▸ What is needed: Format the material from the line with "Viewport: 1079px width, 1120px" to the line with "coord(513,820)" as a Markdown table with the columns Row and Line, skipping blank lines. Leave the pictures out of the table.

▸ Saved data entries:
>> begin

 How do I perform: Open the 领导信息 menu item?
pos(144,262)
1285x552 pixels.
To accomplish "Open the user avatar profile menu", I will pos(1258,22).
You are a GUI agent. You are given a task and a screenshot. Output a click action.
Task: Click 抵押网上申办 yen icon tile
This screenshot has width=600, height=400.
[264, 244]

>> end
>> begin

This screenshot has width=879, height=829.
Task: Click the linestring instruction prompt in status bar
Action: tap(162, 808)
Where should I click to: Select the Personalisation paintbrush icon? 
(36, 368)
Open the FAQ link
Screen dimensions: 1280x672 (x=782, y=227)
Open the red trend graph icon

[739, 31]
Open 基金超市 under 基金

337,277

>> end
>> begin

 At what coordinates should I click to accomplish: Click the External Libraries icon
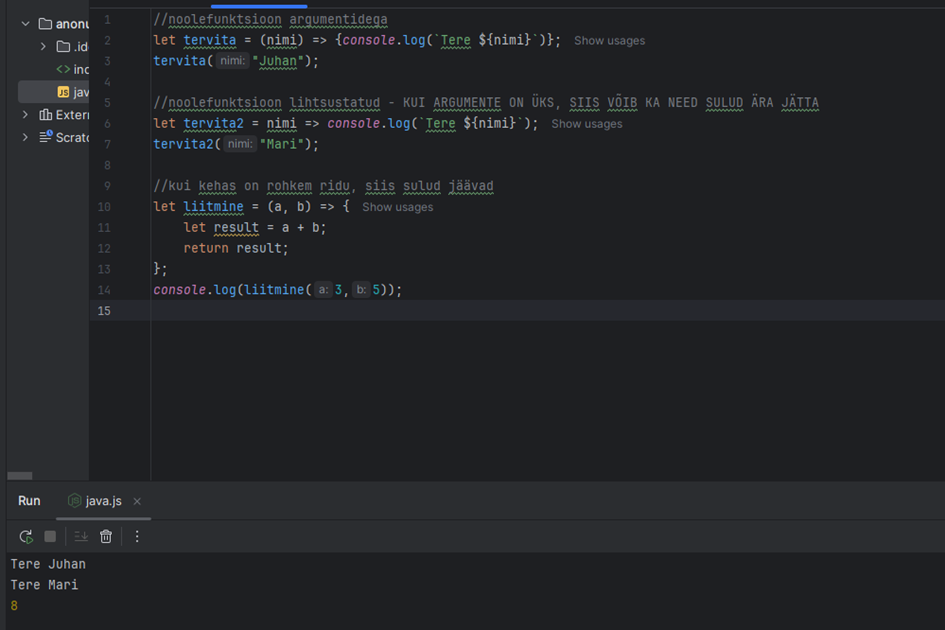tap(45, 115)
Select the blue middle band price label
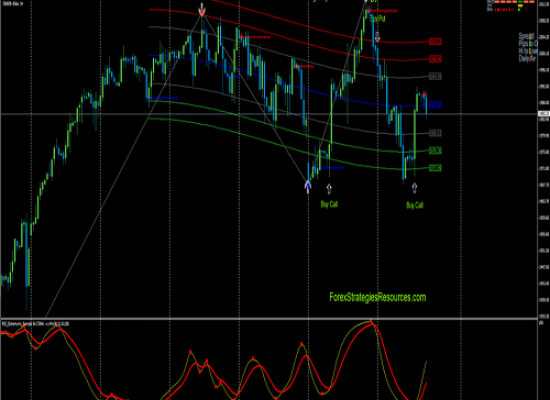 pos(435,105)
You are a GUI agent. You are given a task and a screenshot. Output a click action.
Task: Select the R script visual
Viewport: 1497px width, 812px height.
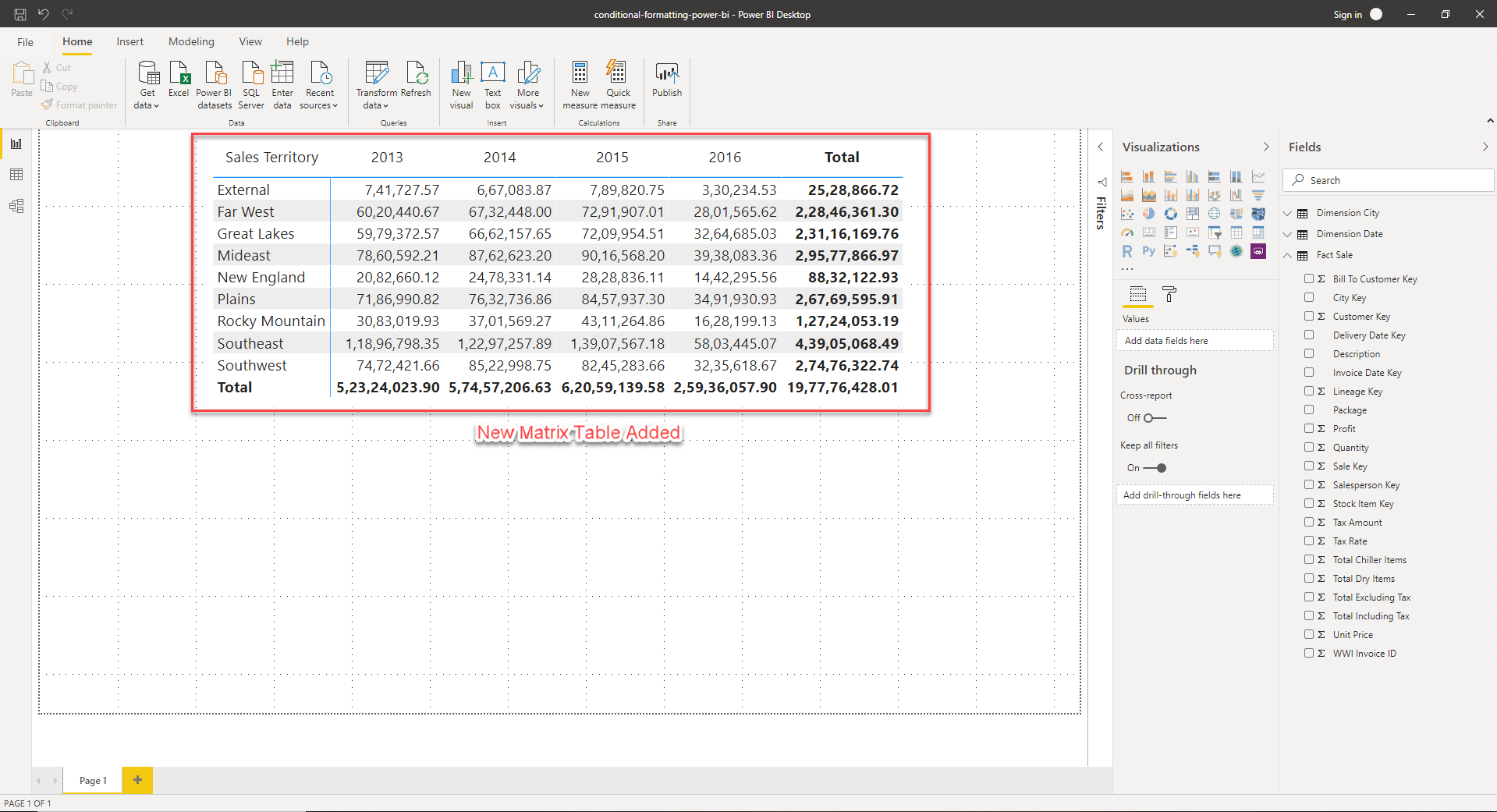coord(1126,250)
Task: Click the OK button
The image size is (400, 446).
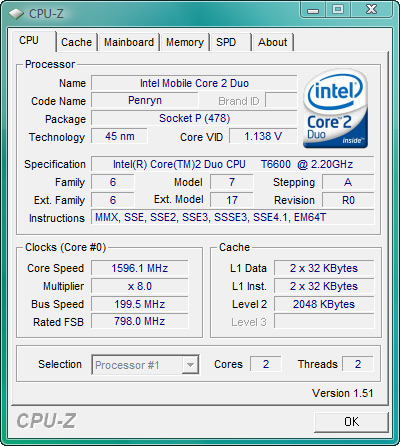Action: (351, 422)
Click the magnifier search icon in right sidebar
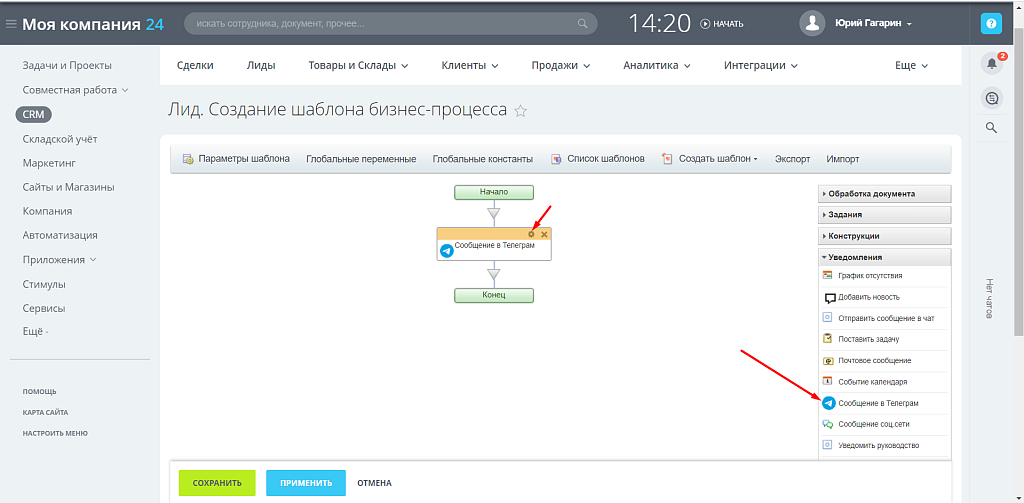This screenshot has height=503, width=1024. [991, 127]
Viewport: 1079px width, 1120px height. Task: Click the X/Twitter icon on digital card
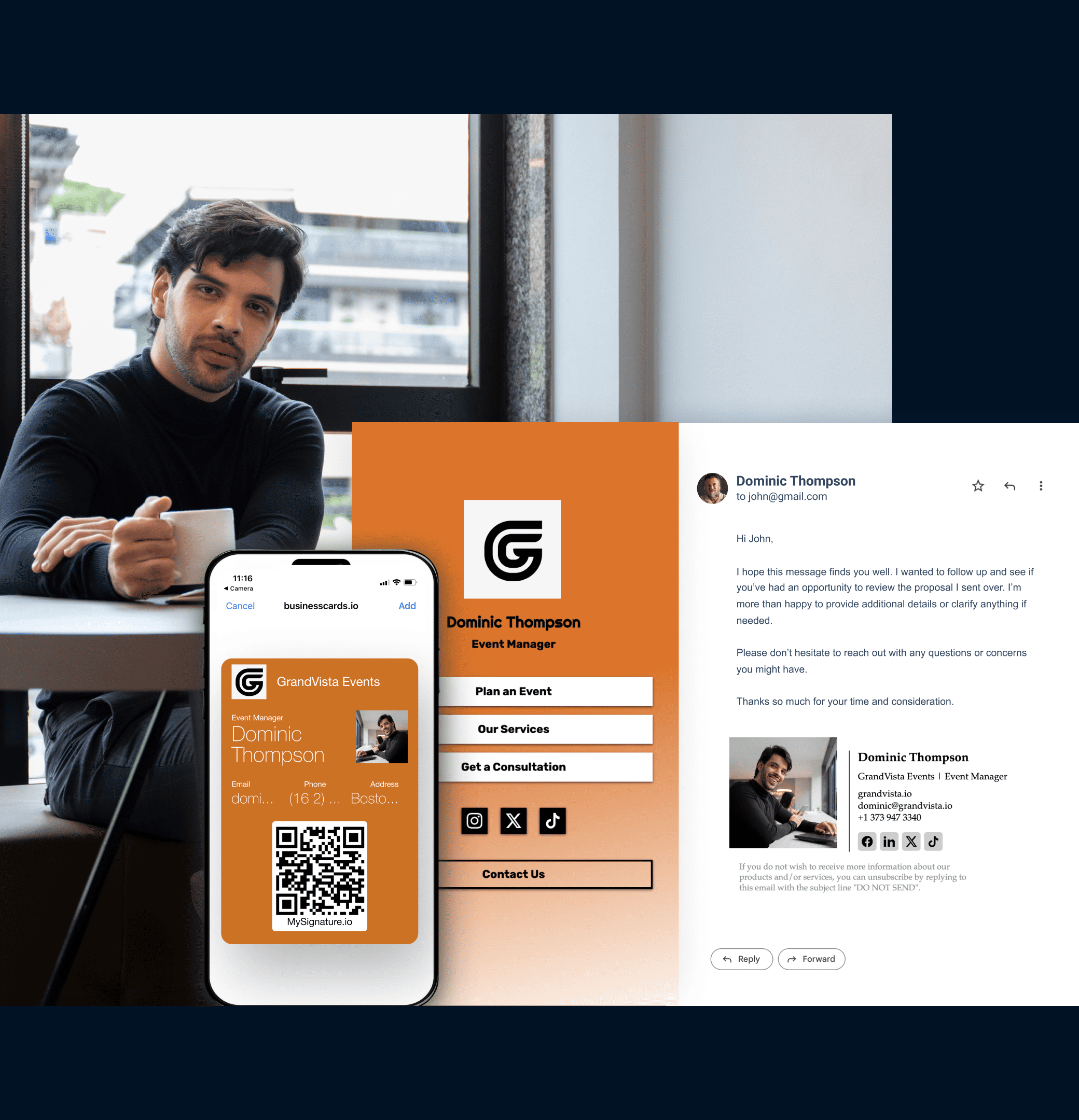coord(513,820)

>> end

▸ Right answer:
| Row | Line |
|---|---|
| 1 | Viewport: 1079px width, 1120px height. Task: Click the X/Twitter icon on digital card |
| 2 | coord(513,820) |